- Formation sign
- Active: 2 July 1956 – 30 September 1994
- Country: Germany
- Allegiance: Bundeswehr
- Branch: German Army
- Type: Armoured division
- Garrison/HQ: Estetal Barracks, Buxtehude

Commanders
- Last Commander: Generalmajor Gerd Schultze-Rhonhof

= 3rd Panzer Division (Bundeswehr) =

The 3rd Armoured Division (3. Panzerdivision) was formed on 2 July 1956 in Hamburg and was one of the first major formations of the new German Army or Bundeswehr after the Second World War. The 3rd Armoured Division was stationed on the North German Plain between the rivers Elbe and Weser. Its last headquarters location was Buxtehude. It was part of the I Corps alongside the 1st Panzer, 7th Panzer, and 11th Panzergrenadier Divisions.
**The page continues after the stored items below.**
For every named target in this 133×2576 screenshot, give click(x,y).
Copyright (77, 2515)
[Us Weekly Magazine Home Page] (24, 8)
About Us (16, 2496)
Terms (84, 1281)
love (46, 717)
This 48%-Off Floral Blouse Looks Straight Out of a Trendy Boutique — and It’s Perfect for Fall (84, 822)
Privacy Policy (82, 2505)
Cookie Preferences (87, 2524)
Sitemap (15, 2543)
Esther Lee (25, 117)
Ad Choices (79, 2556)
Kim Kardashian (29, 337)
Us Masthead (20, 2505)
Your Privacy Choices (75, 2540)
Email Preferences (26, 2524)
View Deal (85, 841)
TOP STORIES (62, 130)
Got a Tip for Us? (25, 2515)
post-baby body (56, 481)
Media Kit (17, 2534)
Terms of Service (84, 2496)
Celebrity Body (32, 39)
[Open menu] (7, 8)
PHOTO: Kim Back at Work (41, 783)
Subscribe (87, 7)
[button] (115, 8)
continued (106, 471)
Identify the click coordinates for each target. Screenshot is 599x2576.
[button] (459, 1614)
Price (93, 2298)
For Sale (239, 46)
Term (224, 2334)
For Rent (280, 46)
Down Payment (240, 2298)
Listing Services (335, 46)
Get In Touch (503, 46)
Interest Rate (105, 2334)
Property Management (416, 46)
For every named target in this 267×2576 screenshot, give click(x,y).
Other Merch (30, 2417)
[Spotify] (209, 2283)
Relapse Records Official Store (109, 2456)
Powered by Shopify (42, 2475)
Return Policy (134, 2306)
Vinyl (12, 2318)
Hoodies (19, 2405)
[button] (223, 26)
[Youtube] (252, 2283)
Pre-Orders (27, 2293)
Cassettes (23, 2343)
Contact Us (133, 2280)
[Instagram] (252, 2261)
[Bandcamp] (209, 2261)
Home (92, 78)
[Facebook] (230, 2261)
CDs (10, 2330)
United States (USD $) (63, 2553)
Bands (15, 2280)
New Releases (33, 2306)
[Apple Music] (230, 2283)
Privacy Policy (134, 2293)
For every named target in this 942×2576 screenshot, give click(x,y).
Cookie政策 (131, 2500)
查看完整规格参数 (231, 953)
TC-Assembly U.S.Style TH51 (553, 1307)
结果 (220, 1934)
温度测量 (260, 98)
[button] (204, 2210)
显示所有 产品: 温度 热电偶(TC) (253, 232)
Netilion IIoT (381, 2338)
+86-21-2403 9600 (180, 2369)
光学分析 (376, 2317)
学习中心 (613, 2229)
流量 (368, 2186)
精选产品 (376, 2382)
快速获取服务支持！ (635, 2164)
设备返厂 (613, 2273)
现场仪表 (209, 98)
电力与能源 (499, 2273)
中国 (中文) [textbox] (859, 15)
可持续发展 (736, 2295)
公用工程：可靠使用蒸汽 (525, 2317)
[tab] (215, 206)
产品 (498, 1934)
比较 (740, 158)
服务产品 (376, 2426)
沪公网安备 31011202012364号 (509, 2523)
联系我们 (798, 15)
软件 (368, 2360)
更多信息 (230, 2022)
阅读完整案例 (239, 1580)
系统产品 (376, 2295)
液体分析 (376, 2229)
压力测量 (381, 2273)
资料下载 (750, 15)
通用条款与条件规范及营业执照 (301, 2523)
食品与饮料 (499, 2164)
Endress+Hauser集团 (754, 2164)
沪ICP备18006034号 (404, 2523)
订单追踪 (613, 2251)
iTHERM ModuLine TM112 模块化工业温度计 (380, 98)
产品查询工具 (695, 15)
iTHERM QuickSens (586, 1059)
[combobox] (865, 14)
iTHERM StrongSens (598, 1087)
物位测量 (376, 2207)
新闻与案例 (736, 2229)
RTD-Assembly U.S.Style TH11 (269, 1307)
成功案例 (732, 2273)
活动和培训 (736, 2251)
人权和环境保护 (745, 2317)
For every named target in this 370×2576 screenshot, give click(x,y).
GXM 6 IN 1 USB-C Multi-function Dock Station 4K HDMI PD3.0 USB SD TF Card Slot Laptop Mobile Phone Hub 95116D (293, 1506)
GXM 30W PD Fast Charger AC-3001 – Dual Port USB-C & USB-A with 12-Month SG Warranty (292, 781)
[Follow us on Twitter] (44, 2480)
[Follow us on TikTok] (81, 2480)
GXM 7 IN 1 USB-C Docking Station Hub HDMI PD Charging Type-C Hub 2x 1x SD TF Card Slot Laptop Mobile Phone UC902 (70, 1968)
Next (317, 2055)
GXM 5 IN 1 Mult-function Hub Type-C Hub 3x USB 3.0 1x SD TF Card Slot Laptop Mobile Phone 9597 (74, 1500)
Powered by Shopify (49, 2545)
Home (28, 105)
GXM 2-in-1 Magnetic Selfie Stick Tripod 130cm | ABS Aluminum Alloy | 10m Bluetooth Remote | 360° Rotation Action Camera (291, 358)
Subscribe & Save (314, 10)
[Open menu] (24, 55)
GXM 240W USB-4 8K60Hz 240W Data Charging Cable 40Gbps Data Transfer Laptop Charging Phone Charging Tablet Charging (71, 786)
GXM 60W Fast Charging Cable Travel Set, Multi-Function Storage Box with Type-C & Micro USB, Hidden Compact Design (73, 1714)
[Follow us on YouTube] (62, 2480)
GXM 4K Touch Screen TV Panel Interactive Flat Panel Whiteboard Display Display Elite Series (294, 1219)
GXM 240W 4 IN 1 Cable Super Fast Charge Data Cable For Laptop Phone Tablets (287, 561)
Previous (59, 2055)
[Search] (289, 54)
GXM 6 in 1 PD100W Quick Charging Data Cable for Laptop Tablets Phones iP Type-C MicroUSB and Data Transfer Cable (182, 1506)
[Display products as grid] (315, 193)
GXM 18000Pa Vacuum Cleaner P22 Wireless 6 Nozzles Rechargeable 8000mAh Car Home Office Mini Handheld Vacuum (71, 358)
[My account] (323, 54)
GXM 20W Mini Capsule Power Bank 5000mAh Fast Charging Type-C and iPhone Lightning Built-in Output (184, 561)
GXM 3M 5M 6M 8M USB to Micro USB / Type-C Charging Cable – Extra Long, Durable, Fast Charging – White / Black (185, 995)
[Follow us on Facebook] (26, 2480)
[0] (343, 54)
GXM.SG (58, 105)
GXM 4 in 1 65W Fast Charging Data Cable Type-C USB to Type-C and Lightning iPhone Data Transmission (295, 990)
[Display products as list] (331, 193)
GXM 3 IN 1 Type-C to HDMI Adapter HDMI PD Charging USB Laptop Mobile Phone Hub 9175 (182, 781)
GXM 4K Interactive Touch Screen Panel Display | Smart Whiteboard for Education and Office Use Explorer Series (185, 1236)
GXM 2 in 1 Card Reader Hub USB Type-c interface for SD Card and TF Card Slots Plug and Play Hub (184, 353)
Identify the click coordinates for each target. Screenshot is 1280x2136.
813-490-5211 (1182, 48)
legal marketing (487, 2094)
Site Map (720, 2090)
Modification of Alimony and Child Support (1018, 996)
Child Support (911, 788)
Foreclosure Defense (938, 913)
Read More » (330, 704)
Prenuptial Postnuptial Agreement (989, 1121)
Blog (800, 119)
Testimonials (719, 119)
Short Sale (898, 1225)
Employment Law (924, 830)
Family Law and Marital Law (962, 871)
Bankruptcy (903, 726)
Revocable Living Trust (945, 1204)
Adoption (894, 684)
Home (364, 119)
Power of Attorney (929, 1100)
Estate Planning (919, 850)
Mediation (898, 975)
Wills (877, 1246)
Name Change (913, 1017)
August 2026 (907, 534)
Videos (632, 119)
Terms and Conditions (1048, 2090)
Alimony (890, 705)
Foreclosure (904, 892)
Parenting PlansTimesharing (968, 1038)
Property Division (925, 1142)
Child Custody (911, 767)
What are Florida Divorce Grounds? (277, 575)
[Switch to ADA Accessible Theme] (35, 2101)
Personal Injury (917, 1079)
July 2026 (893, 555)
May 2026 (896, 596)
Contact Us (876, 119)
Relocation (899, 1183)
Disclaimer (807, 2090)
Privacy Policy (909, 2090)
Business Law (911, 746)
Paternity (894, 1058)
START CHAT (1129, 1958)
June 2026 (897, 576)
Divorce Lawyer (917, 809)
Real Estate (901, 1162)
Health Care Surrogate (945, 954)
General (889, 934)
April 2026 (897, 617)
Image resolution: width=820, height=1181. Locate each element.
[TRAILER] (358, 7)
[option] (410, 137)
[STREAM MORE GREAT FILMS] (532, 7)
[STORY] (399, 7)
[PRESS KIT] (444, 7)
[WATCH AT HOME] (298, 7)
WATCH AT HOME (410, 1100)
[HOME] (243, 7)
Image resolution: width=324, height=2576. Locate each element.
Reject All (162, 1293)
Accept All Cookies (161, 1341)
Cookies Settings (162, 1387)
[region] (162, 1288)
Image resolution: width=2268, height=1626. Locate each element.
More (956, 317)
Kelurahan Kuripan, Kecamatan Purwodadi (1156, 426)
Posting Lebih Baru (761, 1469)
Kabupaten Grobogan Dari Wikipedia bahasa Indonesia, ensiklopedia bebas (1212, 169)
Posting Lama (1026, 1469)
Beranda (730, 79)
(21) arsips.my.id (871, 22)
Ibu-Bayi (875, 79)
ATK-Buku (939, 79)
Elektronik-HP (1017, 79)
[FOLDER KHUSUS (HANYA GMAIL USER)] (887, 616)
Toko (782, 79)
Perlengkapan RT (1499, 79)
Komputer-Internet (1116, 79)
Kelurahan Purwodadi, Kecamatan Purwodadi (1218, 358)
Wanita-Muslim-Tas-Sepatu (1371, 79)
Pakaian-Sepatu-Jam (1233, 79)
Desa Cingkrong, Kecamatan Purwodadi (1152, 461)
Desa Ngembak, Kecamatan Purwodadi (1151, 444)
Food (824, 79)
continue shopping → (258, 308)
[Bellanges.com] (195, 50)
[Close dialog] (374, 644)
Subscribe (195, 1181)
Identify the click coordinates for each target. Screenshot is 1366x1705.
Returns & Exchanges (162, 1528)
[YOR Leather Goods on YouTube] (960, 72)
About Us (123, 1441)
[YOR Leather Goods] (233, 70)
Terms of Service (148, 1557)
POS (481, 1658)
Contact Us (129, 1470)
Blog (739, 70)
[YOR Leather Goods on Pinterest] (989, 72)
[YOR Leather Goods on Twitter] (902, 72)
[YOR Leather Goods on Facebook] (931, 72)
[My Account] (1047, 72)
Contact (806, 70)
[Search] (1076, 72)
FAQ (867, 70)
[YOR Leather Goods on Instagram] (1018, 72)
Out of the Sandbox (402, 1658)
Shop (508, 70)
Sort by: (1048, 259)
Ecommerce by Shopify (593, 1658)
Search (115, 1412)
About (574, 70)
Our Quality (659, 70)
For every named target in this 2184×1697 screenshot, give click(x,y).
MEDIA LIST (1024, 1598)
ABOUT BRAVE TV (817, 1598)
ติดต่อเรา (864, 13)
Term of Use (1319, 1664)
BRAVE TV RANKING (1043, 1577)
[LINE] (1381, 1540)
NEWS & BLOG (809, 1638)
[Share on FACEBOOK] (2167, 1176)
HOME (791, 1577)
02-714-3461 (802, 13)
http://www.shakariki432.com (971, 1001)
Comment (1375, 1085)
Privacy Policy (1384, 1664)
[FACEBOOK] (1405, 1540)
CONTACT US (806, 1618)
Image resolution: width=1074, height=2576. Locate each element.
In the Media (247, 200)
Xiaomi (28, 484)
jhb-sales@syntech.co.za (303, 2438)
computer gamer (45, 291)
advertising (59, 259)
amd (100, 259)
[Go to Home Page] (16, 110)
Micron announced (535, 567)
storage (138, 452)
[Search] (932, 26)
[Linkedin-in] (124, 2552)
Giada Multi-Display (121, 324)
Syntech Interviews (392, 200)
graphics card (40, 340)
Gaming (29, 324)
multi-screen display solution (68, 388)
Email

The 3rd Armoured Division was disbanded on 30 September 1994. Its last commander was Generalmajor Gerd Schultze-Rhonhof.

In the 1980s under Army Structures III and IV the division consisted of the 7th Panzergrenadier Brigade, 8th Panzer Brigade, and the Panzerlehrbrigade 9 (Armoured demonstration brigade). After the division's disbandment 9 PzL Bde eventually became part of 1st Armoured Division (Germany).

== Operations ==
The Division provided support to numerous disasters, e. g. during serious floods in North Germany in 1962 and 1976 as well as the flooding of the Elbe Lateral Canal. In January 1979 elements of the Division were deployed during the emergency caused by heavy snowfall in North Germany.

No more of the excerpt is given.